↓
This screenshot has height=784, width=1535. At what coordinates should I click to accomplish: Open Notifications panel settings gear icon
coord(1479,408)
↑
↓
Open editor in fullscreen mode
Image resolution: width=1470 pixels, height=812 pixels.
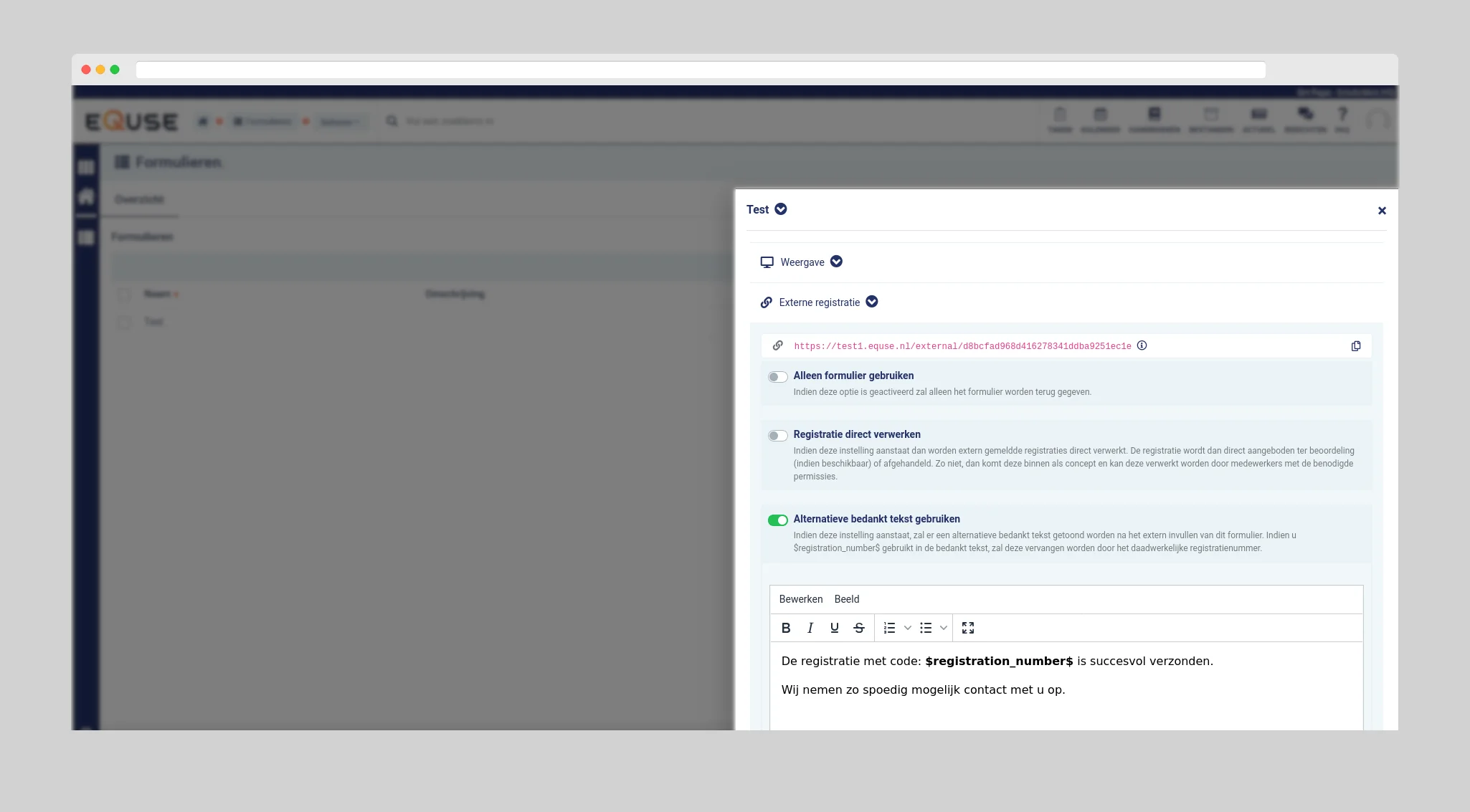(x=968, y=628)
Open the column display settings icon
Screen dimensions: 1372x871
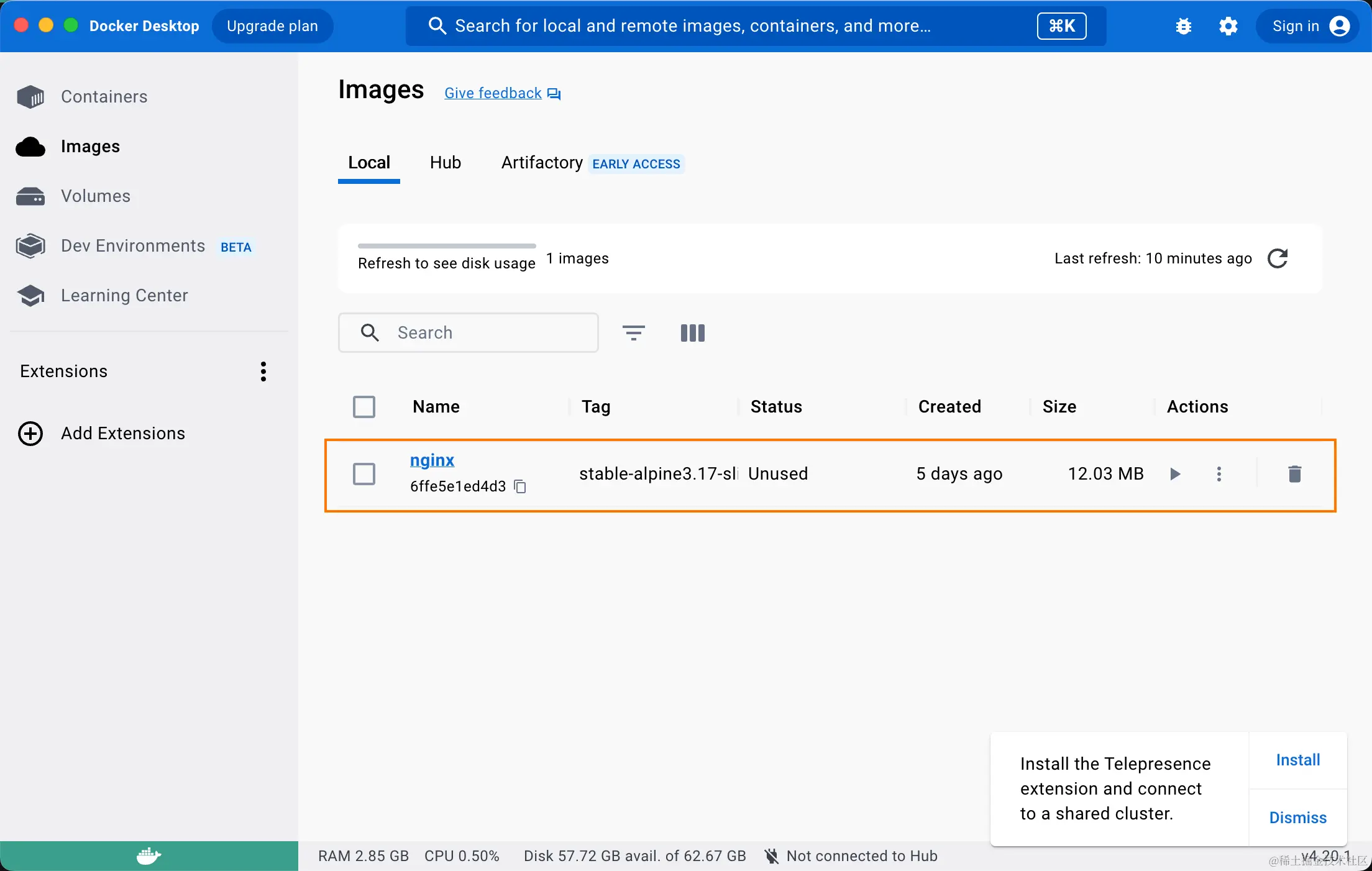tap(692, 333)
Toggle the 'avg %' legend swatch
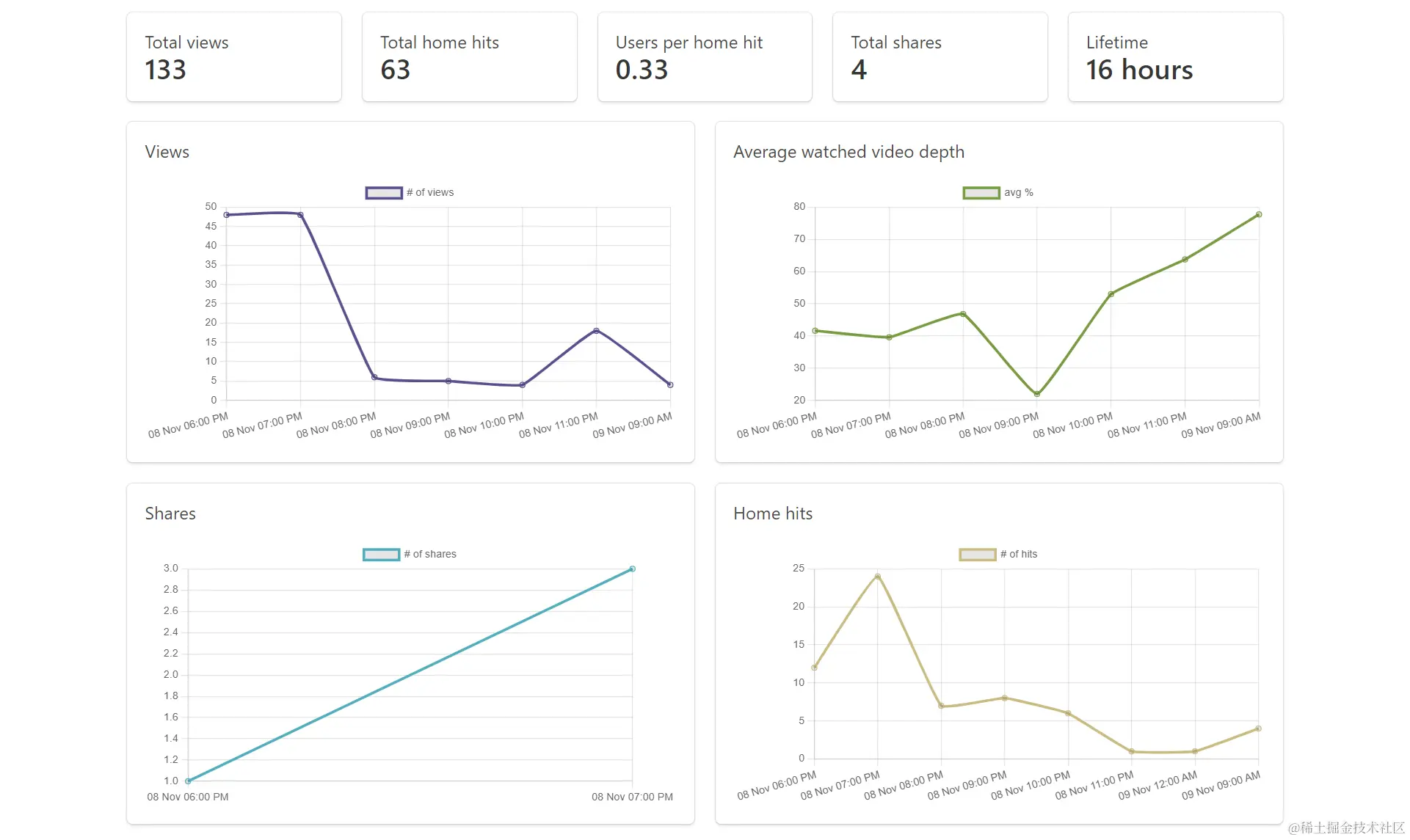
↑
Instructions to follow ->
Nothing but the lines from the one with "Screen dimensions: 1372x871" to the one with "Toggle the 'avg %' legend swatch" above, both included, should be transcribed, exactly and without pictures.

Written answer ->
Screen dimensions: 1372x871
tap(692, 333)
Toggle the 'avg %' legend swatch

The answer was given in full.